The fact that another cable type works fine doesn't rule out damage to the PlayStation itself. The relevant signal lines are only used for RGB output, so testing with a composite (non-RGB) cable wouldn't reveal the problem.
I'd need more information on what you mean by "an orange tint" to try to guess if that's the only problem, but it at least sounds like the blue line isn't working properly. (Remember that orange is red plus yellow, yellow is made of red and green in RGB, and the PlayStation outputs YPbPr, which would give you a lot more trouble than an orange tint if the green line weren't working.)
If your RGB is using YPbPr over component RCA plugs rather than SCART or some other single-connector solution, I'd see how the result changes if you pull the blue Pb/Cb cable entirely. That won't identify if it's the cable or the console, but it'll test the hypothesis about what's going on, electrically.
As for checking if it's the cable, I'd take a pinout for the AV connector (here's one that uses a photo of the console to show which end should be counted as pin 1) and then, using a multimeter, compare the continuity and resistance of the red, green, and blue lines.
(In a YPbPr RCA cable set, the outer ring is the ground line and the inner pin is the signal, so you'll probably also want to check the resistance of the ground in case something in the circuit has decided to be picky about which return path each color component uses and the ground line for the blue connector is damaged.)
From a quick google, I don't see any signs that the cable should have resistors in there, so if they all show the same resistance (within measurement error) then it's time to examine the PlayStation.
First, check the connector with a light and a magnifying glass to see if there's any damage or corrosion on the relevant pins. (You can get both from the dollar store and, since composite video works fine and you only get an orange tint, you're just looking for whether all the pins are in the same condition.)

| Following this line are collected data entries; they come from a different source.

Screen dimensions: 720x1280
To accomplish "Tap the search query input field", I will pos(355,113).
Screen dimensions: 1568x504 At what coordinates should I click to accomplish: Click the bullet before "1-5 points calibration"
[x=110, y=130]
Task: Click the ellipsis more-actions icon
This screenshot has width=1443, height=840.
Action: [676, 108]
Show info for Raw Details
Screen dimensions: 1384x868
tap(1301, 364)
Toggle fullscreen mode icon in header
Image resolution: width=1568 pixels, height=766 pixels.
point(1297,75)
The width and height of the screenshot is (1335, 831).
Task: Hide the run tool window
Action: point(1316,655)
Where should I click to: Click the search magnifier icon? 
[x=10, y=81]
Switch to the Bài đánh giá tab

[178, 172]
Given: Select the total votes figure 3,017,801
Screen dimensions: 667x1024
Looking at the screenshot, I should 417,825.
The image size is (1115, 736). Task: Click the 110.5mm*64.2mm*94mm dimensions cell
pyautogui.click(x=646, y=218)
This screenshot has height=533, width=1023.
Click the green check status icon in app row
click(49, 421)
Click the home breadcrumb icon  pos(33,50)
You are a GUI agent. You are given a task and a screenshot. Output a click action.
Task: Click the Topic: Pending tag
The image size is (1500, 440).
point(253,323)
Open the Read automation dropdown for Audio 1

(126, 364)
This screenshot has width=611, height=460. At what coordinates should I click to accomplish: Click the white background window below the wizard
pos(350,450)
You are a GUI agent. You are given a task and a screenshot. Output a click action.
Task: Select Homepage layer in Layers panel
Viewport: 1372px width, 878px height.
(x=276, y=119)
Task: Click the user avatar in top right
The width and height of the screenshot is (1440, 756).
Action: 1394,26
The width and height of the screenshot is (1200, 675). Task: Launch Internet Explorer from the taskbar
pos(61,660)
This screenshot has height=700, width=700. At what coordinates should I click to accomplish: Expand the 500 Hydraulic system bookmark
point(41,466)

Beyond that, open up your PlayStation and check to see if anyone manhandled the connector enough to cause physical damage. Cracked solder joints can be hard to see, so the best solution is to check with a multimeter and not stick the probe directly on the solder blob, but on the connector's lead on one side and something the trace connects to on the other side.
(If it is a cracked solder joint, it's a trivial fix for anyone with a soldering iron. You just reflow the solder.)